**What is asked:** Print the lines between the line containing "The image size" and the line containing "(x=166, y=1163)", inclusive, exactly as they appear.

**Data section:**

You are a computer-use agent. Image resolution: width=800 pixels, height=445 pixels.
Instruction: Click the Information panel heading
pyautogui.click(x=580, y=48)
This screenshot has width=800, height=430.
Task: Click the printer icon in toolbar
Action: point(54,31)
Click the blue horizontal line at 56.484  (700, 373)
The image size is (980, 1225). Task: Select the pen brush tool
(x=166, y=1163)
* * *
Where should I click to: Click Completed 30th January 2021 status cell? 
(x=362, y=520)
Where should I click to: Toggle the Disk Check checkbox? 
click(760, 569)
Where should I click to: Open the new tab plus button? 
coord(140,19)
---
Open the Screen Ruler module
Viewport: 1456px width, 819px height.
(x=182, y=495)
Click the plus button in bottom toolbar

**Answer in full:**
The image size is (980, 1225). Task: Select the pen brush tool
(x=166, y=1163)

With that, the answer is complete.